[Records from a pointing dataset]
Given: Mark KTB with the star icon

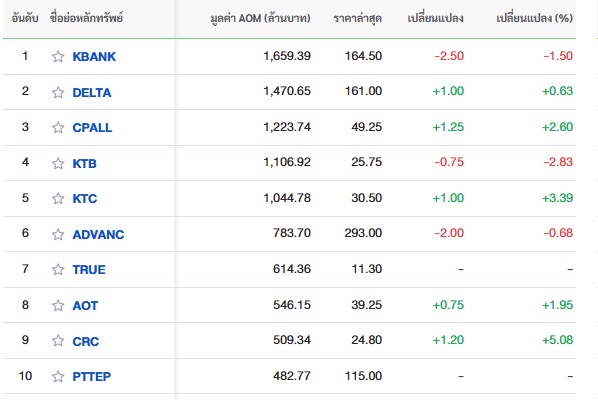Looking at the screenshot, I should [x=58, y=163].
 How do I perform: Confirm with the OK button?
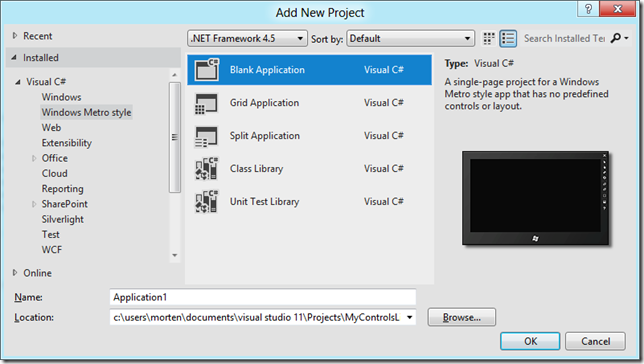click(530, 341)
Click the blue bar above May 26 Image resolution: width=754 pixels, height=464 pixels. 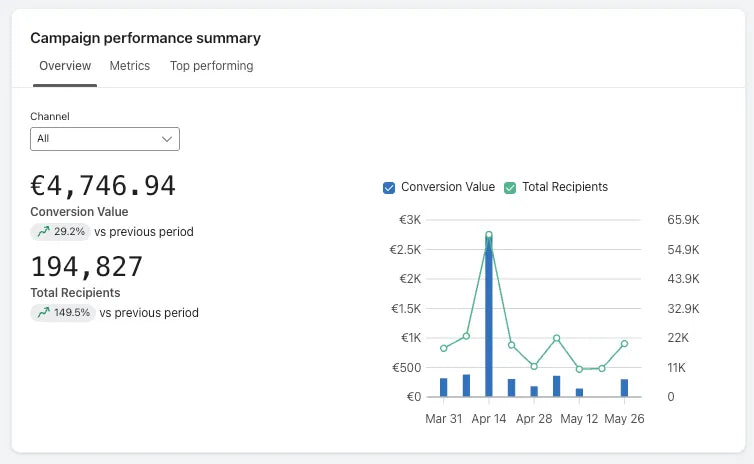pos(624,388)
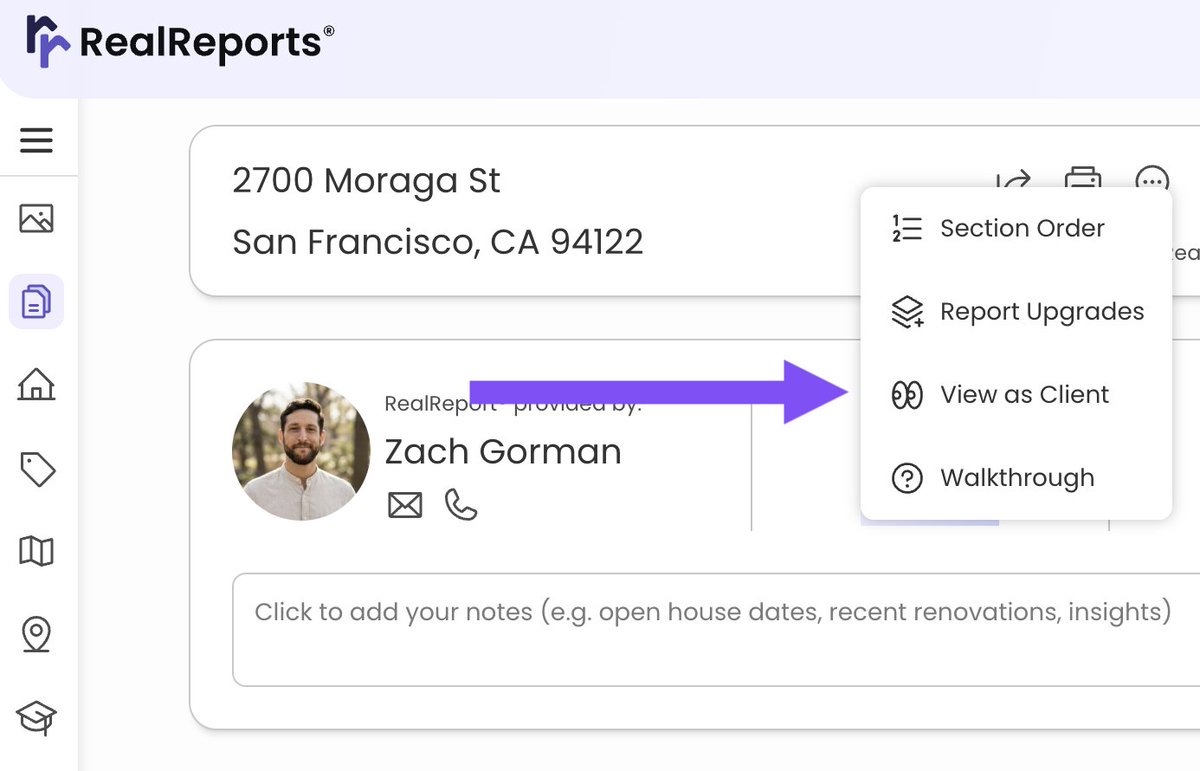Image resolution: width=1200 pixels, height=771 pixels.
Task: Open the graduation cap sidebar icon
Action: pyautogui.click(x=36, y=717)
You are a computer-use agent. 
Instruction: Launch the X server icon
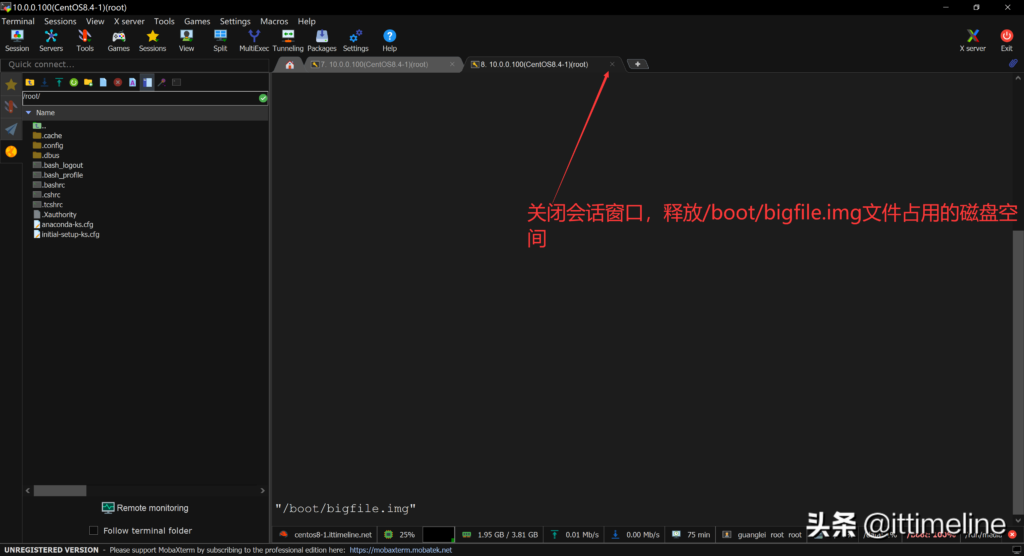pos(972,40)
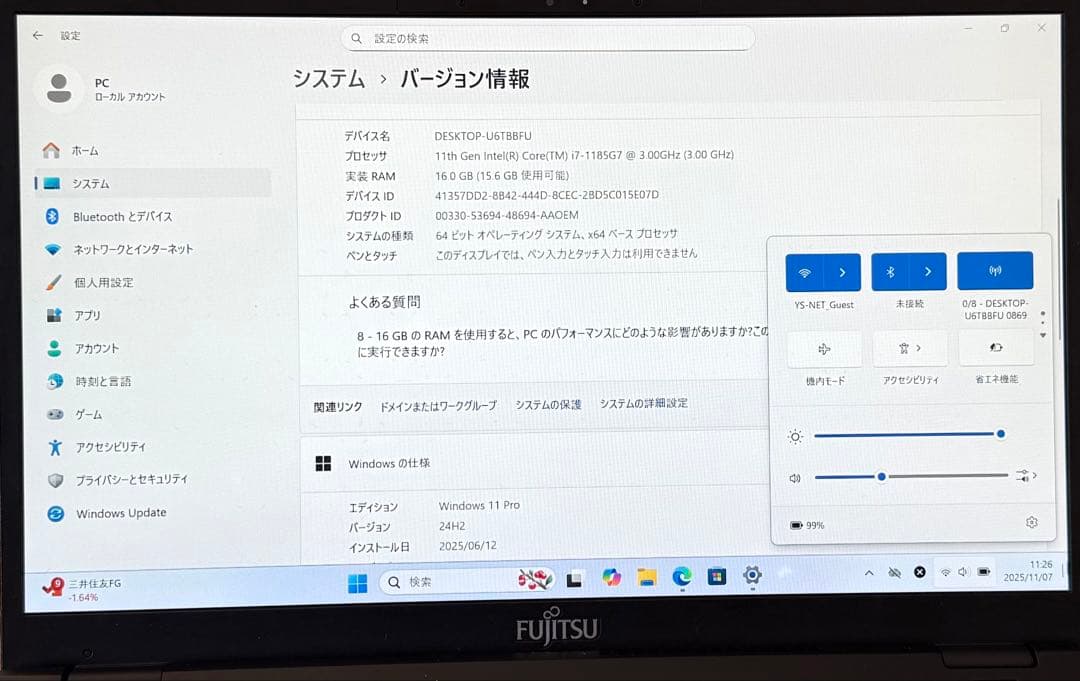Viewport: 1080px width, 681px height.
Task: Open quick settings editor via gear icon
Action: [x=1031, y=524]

==

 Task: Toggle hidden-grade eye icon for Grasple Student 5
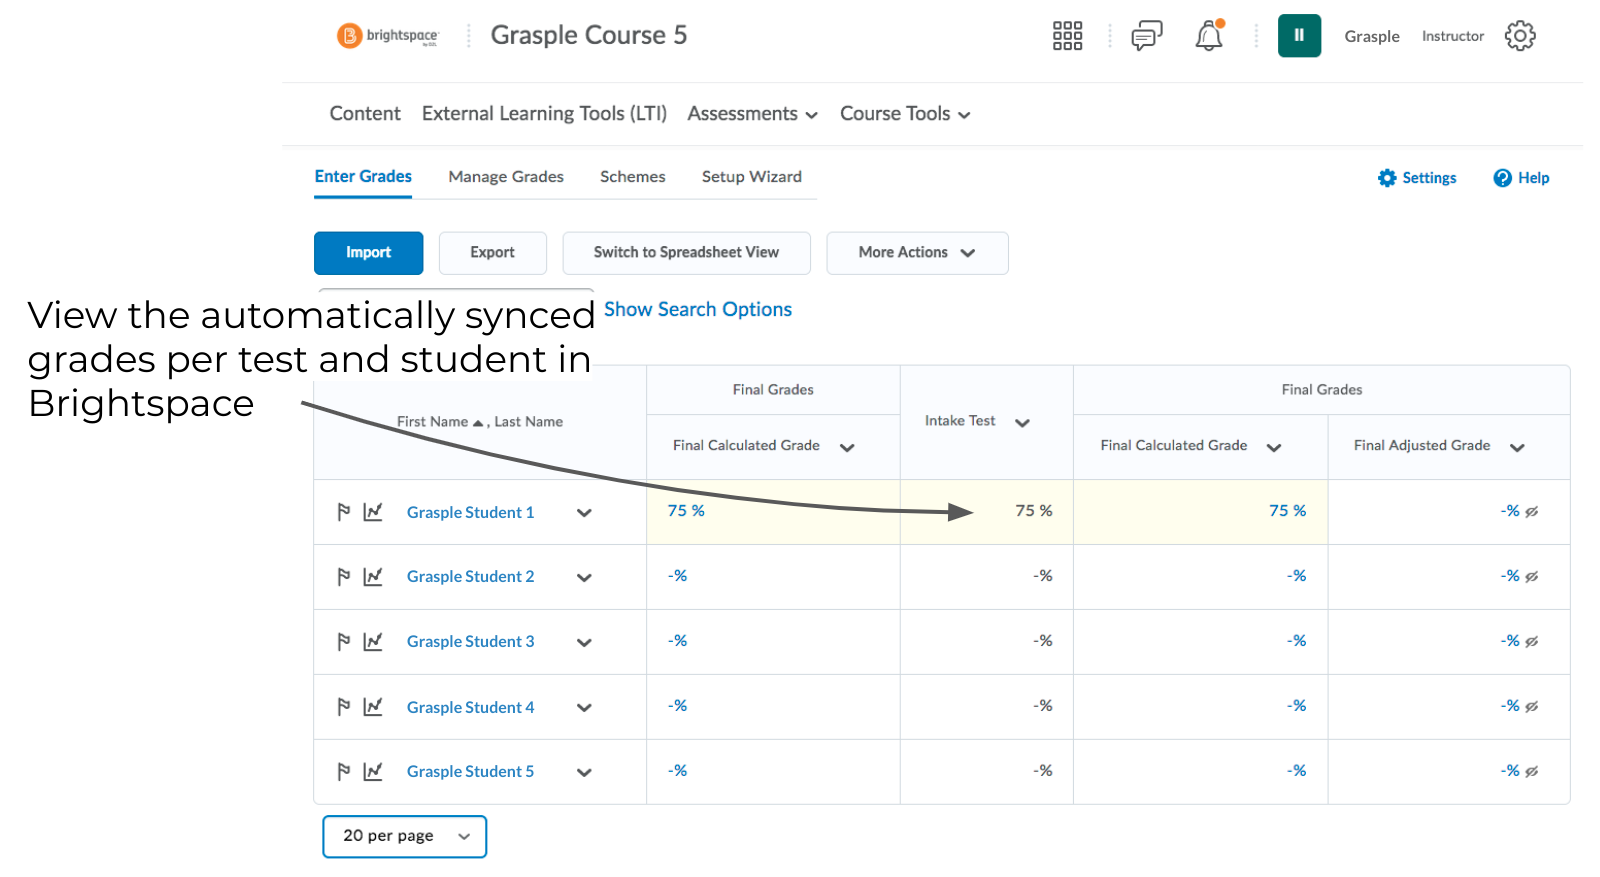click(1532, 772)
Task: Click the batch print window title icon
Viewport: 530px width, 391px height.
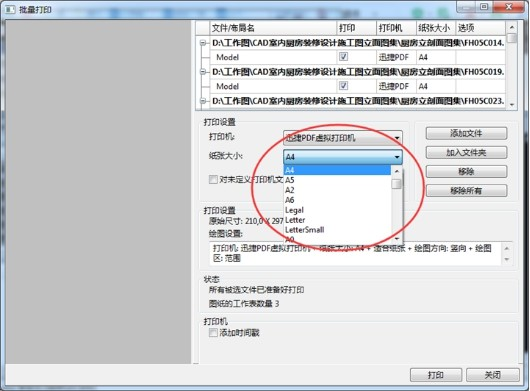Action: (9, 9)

* [What the task asks]: Can you repeat, word for word, the part of the records that opens with the line containing "You are a computer-use agent." and closes with the line containing "Action: [x=1031, y=524]", leaving the pictures out?

* [Correct response]:
You are a computer-use agent. 
Instruction: Launch the X server icon
pos(972,40)
Viewport: 1080px width, 681px height.
Task: Open quick settings editor via gear icon
Action: [x=1031, y=524]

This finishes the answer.